Inertia as a manifestation of the reality of spacetime

Vesselin Petkov

An attempt is made to pursue more rigorously Minkowski's program - "physical laws might find their most perfect expression as reciprocal relations between world-lines" - by addressing the open question of inertia. This question has become even more urgent in view of the fact that in general relativity the so-called gravitational force is considered to be inertial [1] which explains why "there is no such thing as the force of gravity" in general relativity [2]. If the physical objects are not the ordinary three-dimensional bodies but are rather four-dimensional "worldlines" (as the theory of relativity implies), then inertial and gravitational forces can be regarded as originating from a four-dimensional stress in a body's worldline which arises when the worldline is deformed due to its being deviated from its geodesic state (when the body accelerates or is at rest in a gravitational field).
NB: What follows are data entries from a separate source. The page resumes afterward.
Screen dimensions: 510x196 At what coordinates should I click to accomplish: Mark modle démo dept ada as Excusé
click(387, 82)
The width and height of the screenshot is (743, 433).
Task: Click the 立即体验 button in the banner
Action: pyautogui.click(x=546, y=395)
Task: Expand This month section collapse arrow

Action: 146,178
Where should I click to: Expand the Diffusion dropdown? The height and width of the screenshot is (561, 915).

It is shown that the deformation of a classical electron's worldline does give rise to a self-force which has the form of the inertial force. Semi-classical calculations of the self-force acting on a non-inertial charge (whose worldline is deformed) in quantum electrodynamics also show that the same type of acceleration-dependent self-interaction effects that give rise to the inertia and mass of the classical electron appear in quantum field theory as well when the general relativistic frequency shift of the virtual quanta, mediating the electromagnetic, weak, and strong interactions, is taken into account.

1. W. Rindler, Essential Relativity, 2nd ed. (Springer-Verlag, New York, 1977), p. 244.
2. J. L. Synge, Relativity: the general theory, (Nord-Holand, Amsterdam, 1960), p. 109.